_GIVEN PASSAGE_.
>>>>>

Variable Expansion :
Configuration properties can be defined in terms of other properties, or system properties.
CONFIGURING THE DEVELOPMENT ENVIRONMENT:
The first step is to download the version of Hadoop that you plan to use and unpack it on your
development machine (this is described in Appendix A). Then, in your favourite IDE, create a
new project and add all the JAR files from the top level of the unpacked distribution and from
the lib directory to the classpath. You will then be able to compile Java Hadoop programs and
run them in local (standalone) mode within the IDE.
Managing Configuration:
we assume the existence of a directory called conf that contains three configuration files:
hadoop-local.xml, hadoop-localhost.xml, and hadoop-cluster.xml (these are available in the
example code for this book). The hadoop-local.xml file contains the default Hadoop
configuration for the default filesystem and the jobtracker:
<?xml version="1.0"?>
<configuration>
<property>
<name>fs.default.name</name>
<value>file:///</value>
</property>
<property>
<name>mapred.job.tracker</name>
<value>local</value>
</property>
</configuration>
The settings in hadoop-localhost.xml point to a namenode and a jobtracker both running
on localhost:
<?xml version="1.0"?>
<configuration>
<property>
<name>fs.default.name</name>
<value>hdfs://localhost/</value>
</property>
<property>
<name>mapred.job.tracker</name>
<value>localhost:8021</value>
</property>
</configuration>
Finally, hadoop-cluster.xml contains details of the cluster’s namenode and jobtracker
addresses. In practice, you would name the file after the name of the cluster, rather than
“cluster” as we have here:
<?xml version="1.0"?>
<configuration>
<property>
<name>fs.default.name</name>
<value>hdfs://namenode/</value>
</property>
<property>
<name>mapred.job.tracker</name>
<value>jobtracker:8021</value>
</property>
</configuration>
GenericOptionsParser, Tool, and ToolRunner :
Hadoop comes with a few helper classes for making it easier to run jobs from the command
line. GenericOptionsParser is a class that interprets common Hadoop command-line options
and sets them on a Configuration object for your application to use as desired. You don’t
usually use GenericOptionsParser directly, as it’s more convenient to implement the Tool
interface and run your application with the ToolRunner, which uses GenericOptionsParser
internally:
public interface Tool extends Configurable
{
int run(String [] args) throws Exception;
}
Hadoop Streaming
Hadoop provides an API to MapReduce that allows you to write your map and reduce
functions in languages other than Java. Hadoop Streaming uses Unix standard streams as the
interface between Hadoop and your program, so you can use any language that can read
standard input and write to standard output to write your MapReduce program.

<<<<<

_DATA EXCERPT_.
>>>>>

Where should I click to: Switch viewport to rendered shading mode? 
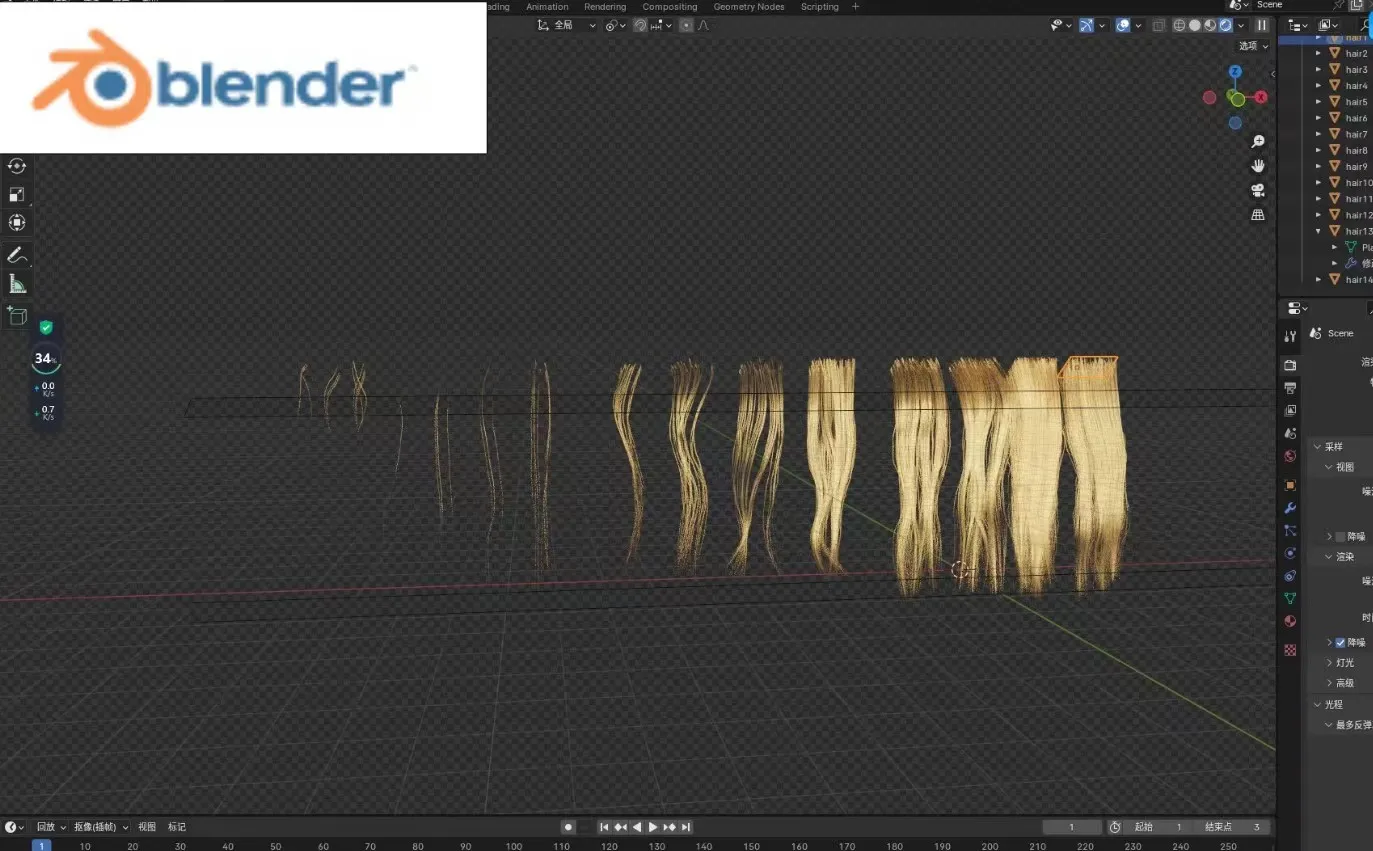(1225, 25)
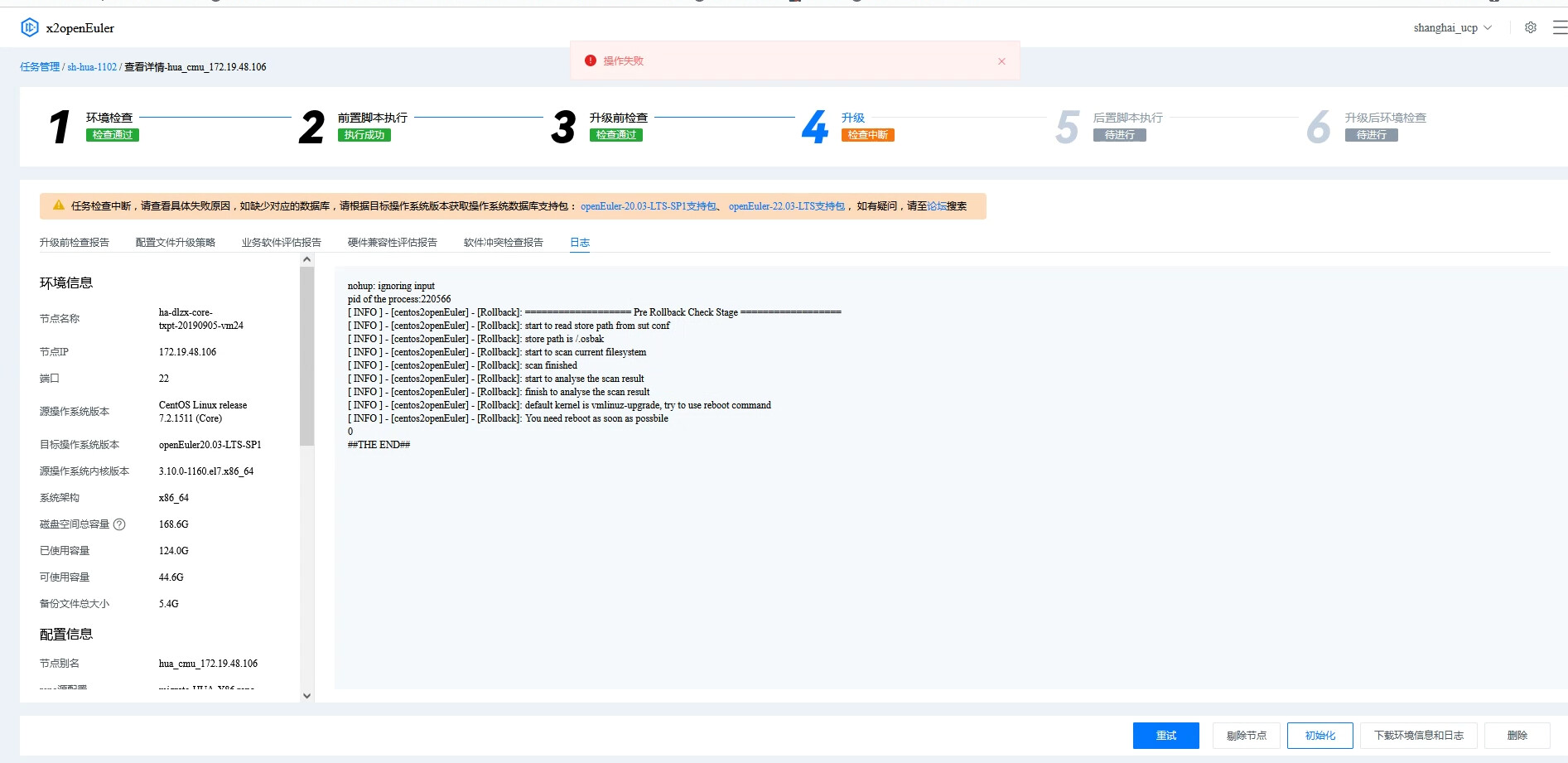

<<<<<

_EXERCISES_.
a) Extract from the Hadoop notes the passage from "CONFIGURING THE DEVELOPMENT" up to and including "within the IDE.".
b) Summarize the Hadoop notes in three sentences.
c) Proceed with the Hadoop notes from the point where they stop.

_ANSWERS BELOW_.
a)
CONFIGURING THE DEVELOPMENT ENVIRONMENT:
The first step is to download the version of Hadoop that you plan to use and unpack it on your
development machine (this is described in Appendix A). Then, in your favourite IDE, create a
new project and add all the JAR files from the top level of the unpacked distribution and from
the lib directory to the classpath. You will then be able to compile Java Hadoop programs and
run them in local (standalone) mode within the IDE.

b) To set up a development environment, you download and unpack Hadoop, then add its JAR files to a new IDE project's classpath so Java Hadoop programs can be compiled and run in local mode. A conf directory holds three configuration files: hadoop-local.xml with the default local settings, hadoop-localhost.xml pointing to a namenode and jobtracker on localhost, and hadoop-cluster.xml with the cluster's addresses. Helper classes such as GenericOptionsParser, Tool, and ToolRunner make it easier to run jobs from the command line, and Hadoop Streaming lets map and reduce functions be written in any language that can use Unix standard input and output.

c)
Map input data is passed over standard input to your map function, which processes it line by
line and writes lines to standard output. A map output key-value pair is written as a single
tab-delimited line. Input to the reduce function is in the same format—a tab-separated key-
value pair—passed over standard input. The reduce function reads lines from standard input,
which the framework guarantees are sorted by key, and writes its results to standard output.
Ruby
Example 2-8. Map function for maximum temperature in Ruby
#!/usr/bin/env ruby
STDIN.each_line do |line|
val = line
year, temp, q = val[15,4], val[87,5], val[92,1]
puts "#{year}\t#{temp}" if (temp != "+9999" && q =~ /[01459]/)